WLSA’s President and CEO Rob McCray commented on Nita Farahany post in the Washington Post blog, “Reinging in FDA regulation of mobile health apps.” Farahany wrote in support of both the House SOFTWARE Act and the Senate PROTECT Act, which aim to have less FDA oversight on mobile medical apps, sparking quite a lively discussion.  To read the post, click here.   See Rob McCrays’ comment below.

 

Dear Professor Farahany,

Unfortunately, your comment that “There are more than 97,000 health apps listed in Apple’s apps store, and these applications are transforming consumer health” is not supported by any evidence of efficacy. A very small number are associated with evidence of improved health, mostly as part of a study designed for peer review or submission to the FDA. The last new technology to be carved out of FDA oversight was the nutritional supplements industry. More than 20 years later, consumers cannot be certain about the actual contents of most of these products and the weight of scientific evidence is that their effect on health is neutral to negative. As a result, the supplements industry is a $28 Billion industry which is hardly transformative in a $2.7 Trillion health economy.

We need validation of health software to ensure (1) that products operate as described and (2) that they actually deliver health benefits commensurate with their risks. Regulation and the market can deliver this. Given the pace of technology innovation, regulatory processes should be reformed, not eliminated. In the market, we should pay for results not the quantity of procedures in a market where outcomes and charges are transparent. In this way we can have a health care market that benefits from the type of competition that works for the rest of the economy. There will be a need for legislation but first we must define our goals.

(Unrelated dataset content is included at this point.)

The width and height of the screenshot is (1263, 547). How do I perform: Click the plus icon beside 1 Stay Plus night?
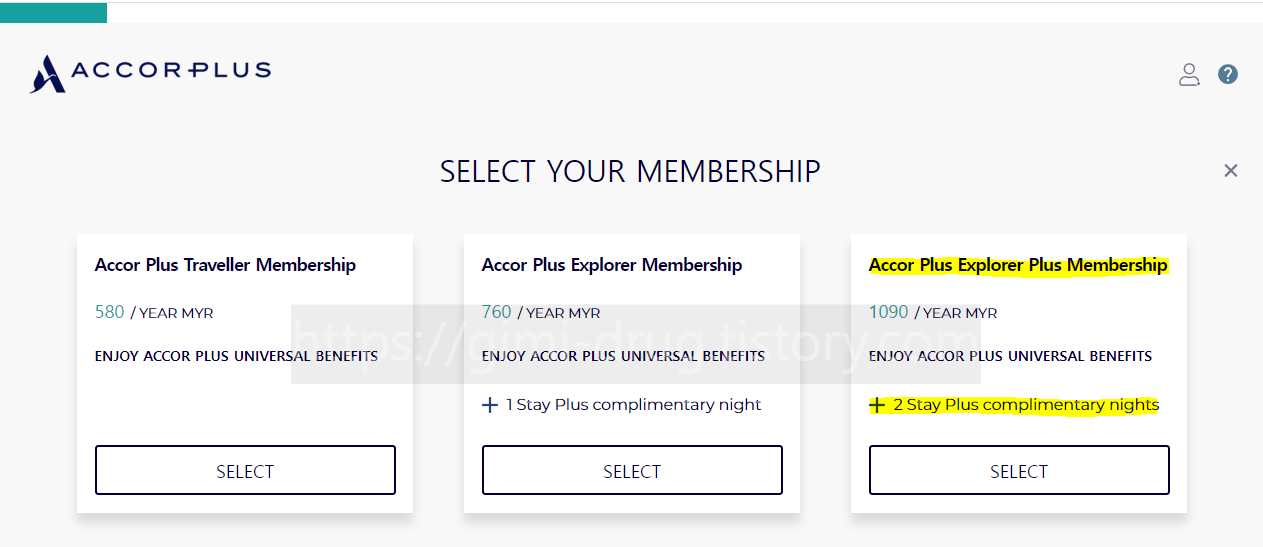coord(490,405)
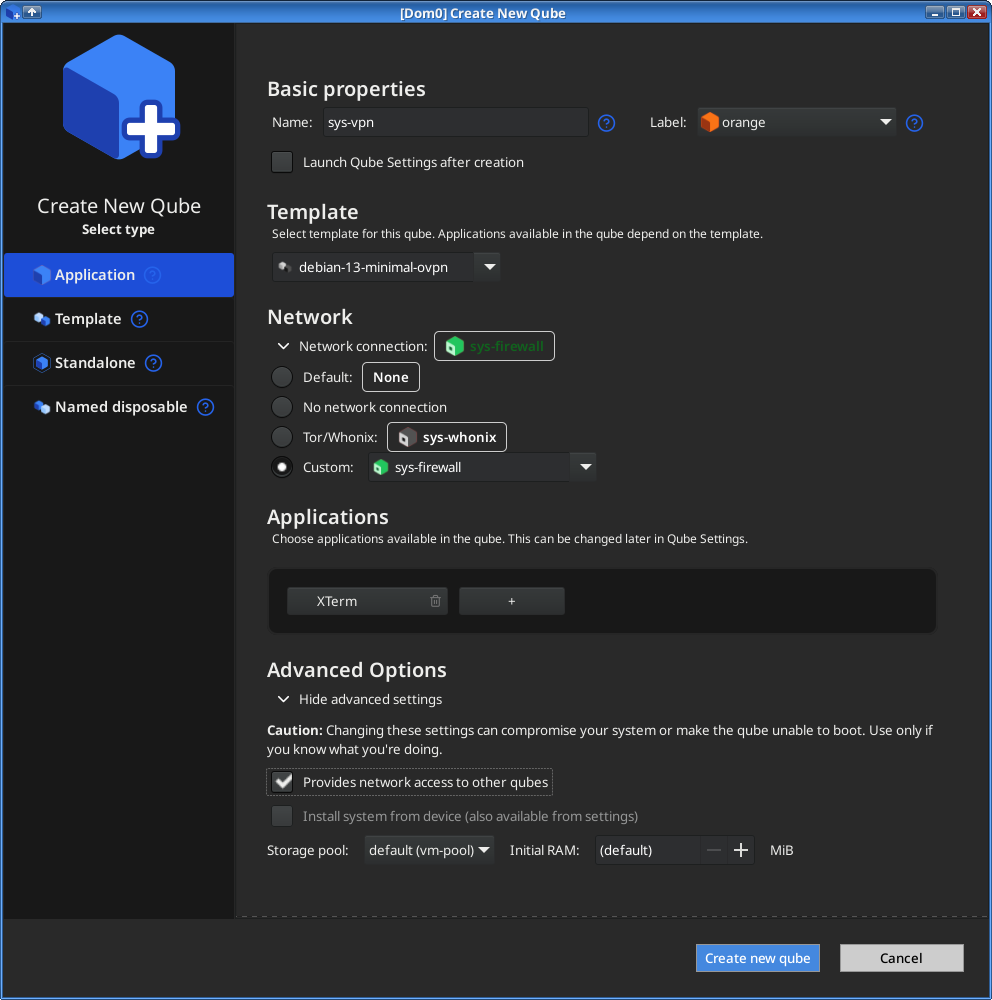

That said, I do not believe that we need to regulate the vast majority of the 97,000 apps that fall into the “healthy education” and “healthy entertainment” categories. Positively, these apps represent a growing awareness of the value of consumer engagement and the insufficiency of health care. Some of these apps will become valuable to personal health and health care, few will do significant harm and most will fade away. Hopefully, the app developers will remain involved to help transform personal health and health care.